(Text and element pointing records)
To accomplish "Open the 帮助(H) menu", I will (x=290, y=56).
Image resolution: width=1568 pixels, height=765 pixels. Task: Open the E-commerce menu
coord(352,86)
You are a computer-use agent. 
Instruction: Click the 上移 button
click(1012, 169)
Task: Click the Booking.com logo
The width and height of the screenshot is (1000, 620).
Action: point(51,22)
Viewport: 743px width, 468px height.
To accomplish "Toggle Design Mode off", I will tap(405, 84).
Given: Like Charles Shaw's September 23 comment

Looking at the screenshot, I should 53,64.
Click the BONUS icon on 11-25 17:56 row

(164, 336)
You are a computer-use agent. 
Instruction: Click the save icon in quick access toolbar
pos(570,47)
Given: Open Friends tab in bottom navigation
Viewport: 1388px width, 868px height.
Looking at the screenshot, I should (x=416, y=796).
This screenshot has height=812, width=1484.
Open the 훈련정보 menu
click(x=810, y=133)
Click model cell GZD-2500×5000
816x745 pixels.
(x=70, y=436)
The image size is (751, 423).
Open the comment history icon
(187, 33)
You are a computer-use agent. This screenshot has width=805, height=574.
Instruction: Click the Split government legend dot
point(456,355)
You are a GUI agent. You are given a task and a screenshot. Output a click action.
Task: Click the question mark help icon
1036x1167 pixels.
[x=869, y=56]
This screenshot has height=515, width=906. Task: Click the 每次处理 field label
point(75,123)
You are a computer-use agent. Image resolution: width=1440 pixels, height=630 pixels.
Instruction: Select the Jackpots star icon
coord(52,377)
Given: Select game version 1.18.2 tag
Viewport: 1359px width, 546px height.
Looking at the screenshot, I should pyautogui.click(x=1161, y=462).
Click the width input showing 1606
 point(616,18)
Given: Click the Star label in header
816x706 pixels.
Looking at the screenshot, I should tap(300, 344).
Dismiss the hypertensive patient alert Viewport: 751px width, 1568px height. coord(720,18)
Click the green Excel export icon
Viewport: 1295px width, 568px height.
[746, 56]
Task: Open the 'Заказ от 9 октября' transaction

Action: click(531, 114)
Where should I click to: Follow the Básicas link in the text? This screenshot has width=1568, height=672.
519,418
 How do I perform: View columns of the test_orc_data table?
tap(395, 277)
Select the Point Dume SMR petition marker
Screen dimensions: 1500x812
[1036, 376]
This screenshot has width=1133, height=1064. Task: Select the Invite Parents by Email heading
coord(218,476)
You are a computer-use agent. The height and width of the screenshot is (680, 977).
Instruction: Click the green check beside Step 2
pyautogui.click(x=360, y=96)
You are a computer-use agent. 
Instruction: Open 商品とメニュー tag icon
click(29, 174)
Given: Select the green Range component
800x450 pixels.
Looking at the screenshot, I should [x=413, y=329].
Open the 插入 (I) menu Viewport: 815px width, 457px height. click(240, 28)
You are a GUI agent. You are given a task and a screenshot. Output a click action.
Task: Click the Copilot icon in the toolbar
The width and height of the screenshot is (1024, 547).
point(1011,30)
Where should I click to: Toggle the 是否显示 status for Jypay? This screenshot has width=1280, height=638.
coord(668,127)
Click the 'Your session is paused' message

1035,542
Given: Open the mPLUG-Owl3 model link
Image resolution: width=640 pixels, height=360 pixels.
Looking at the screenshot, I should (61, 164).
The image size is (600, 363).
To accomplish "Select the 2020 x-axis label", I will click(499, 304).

(Objective) Could you render the entire listing above as a numbered list, leaving out the blank lines?

(Solution to this task)
1. To accomplish "Open the 帮助(H) menu", I will (x=290, y=56).
2. Image resolution: width=1568 pixels, height=765 pixels. Task: Open the E-commerce menu
3. coord(352,86)
4. You are a computer-use agent. 
5. Instruction: Click the 上移 button
6. click(1012, 169)
7. Task: Click the Booking.com logo
8. The width and height of the screenshot is (1000, 620).
9. Action: point(51,22)
10. Viewport: 743px width, 468px height.
11. To accomplish "Toggle Design Mode off", I will tap(405, 84).
12. Given: Like Charles Shaw's September 23 comment
13. Looking at the screenshot, I should 53,64.
14. Click the BONUS icon on 11-25 17:56 row
15. (164, 336)
16. You are a computer-use agent. 
17. Instruction: Click the save icon in quick access toolbar
18. pos(570,47)
19. Given: Open Friends tab in bottom navigation
20. Viewport: 1388px width, 868px height.
21. Looking at the screenshot, I should (x=416, y=796).
22. This screenshot has height=812, width=1484.
23. Open the 훈련정보 menu
24. click(x=810, y=133)
25. Click model cell GZD-2500×5000
26. 816x745 pixels.
27. (x=70, y=436)
28. The image size is (751, 423).
29. Open the comment history icon
30. (187, 33)
31. You are a computer-use agent. This screenshot has width=805, height=574.
32. Instruction: Click the Split government legend dot
33. point(456,355)
34. You are a GUI agent. You are given a task and a screenshot. Output a click action.
35. Task: Click the question mark help icon
36. 1036x1167 pixels.
37. [x=869, y=56]
38. This screenshot has height=515, width=906. Task: Click the 每次处理 field label
39. point(75,123)
40. You are a computer-use agent. Image resolution: width=1440 pixels, height=630 pixels.
41. Instruction: Select the Jackpots star icon
42. coord(52,377)
43. Given: Select game version 1.18.2 tag
44. Viewport: 1359px width, 546px height.
45. Looking at the screenshot, I should pyautogui.click(x=1161, y=462).
46. Click the width input showing 1606
47.  point(616,18)
48. Given: Click the Star label in header
49. 816x706 pixels.
50. Looking at the screenshot, I should tap(300, 344).
51. Dismiss the hypertensive patient alert Viewport: 751px width, 1568px height. coord(720,18)
52. Click the green Excel export icon
53. Viewport: 1295px width, 568px height.
54. [746, 56]
55. Task: Open the 'Заказ от 9 октября' transaction
56. Action: click(531, 114)
57. Where should I click to: Follow the Básicas link in the text? This screenshot has width=1568, height=672.
58. 519,418
59.  How do I perform: View columns of the test_orc_data table?
60. tap(395, 277)
61. Select the Point Dume SMR petition marker
62. Screen dimensions: 1500x812
63. [1036, 376]
64. This screenshot has width=1133, height=1064. Task: Select the Invite Parents by Email heading
65. coord(218,476)
66. You are a computer-use agent. The height and width of the screenshot is (680, 977).
67. Instruction: Click the green check beside Step 2
68. pyautogui.click(x=360, y=96)
69. You are a computer-use agent. 
70. Instruction: Open 商品とメニュー tag icon
71. click(29, 174)
72. Given: Select the green Range component
73. 800x450 pixels.
74. Looking at the screenshot, I should [x=413, y=329].
75. Open the 插入 (I) menu Viewport: 815px width, 457px height. click(240, 28)
76. You are a GUI agent. You are given a task and a screenshot. Output a click action.
77. Task: Click the Copilot icon in the toolbar
78. The width and height of the screenshot is (1024, 547).
79. point(1011,30)
80. Where should I click to: Toggle the 是否显示 status for Jypay? This screenshot has width=1280, height=638.
81. coord(668,127)
82. Click the 'Your session is paused' message
83. 1035,542
84. Given: Open the mPLUG-Owl3 model link
85. Image resolution: width=640 pixels, height=360 pixels.
86. Looking at the screenshot, I should (61, 164).
87. The image size is (600, 363).
88. To accomplish "Select the 2020 x-axis label", I will click(499, 304).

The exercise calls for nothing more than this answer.